[[ Material shown open ]]

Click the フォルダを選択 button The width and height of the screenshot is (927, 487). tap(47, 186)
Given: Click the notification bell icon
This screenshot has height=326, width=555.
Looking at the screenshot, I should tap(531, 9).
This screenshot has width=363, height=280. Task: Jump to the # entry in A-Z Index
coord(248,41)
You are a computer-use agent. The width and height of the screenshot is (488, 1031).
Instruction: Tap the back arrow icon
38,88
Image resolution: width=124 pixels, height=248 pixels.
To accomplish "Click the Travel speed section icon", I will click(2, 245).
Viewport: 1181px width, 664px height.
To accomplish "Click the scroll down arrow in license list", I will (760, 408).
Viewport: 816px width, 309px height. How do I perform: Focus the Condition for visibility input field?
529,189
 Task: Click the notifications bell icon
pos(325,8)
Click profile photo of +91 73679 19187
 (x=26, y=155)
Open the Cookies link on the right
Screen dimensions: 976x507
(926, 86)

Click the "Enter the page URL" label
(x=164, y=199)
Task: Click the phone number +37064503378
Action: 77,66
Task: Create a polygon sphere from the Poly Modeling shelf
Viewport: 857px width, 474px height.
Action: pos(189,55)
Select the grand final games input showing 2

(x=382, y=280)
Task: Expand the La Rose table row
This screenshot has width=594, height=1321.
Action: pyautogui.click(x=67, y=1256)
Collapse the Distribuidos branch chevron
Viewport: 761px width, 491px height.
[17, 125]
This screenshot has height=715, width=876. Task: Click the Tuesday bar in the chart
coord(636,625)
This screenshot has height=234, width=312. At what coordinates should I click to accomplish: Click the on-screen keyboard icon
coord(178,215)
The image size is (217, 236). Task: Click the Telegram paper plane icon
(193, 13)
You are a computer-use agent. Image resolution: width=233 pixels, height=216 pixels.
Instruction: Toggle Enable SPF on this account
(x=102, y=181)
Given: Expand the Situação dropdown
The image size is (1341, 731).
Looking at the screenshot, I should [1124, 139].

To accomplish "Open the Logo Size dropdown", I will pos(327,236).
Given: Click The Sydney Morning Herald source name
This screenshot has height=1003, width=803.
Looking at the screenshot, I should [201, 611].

[[ Material shown closed ]]

Required action: Every line from the one containing "Given: Click The Sydney" through the last line of the entries must be written out verbatim, and no other line.

Answer to this task:
Given: Click The Sydney Morning Herald source name
This screenshot has height=1003, width=803.
Looking at the screenshot, I should [201, 611].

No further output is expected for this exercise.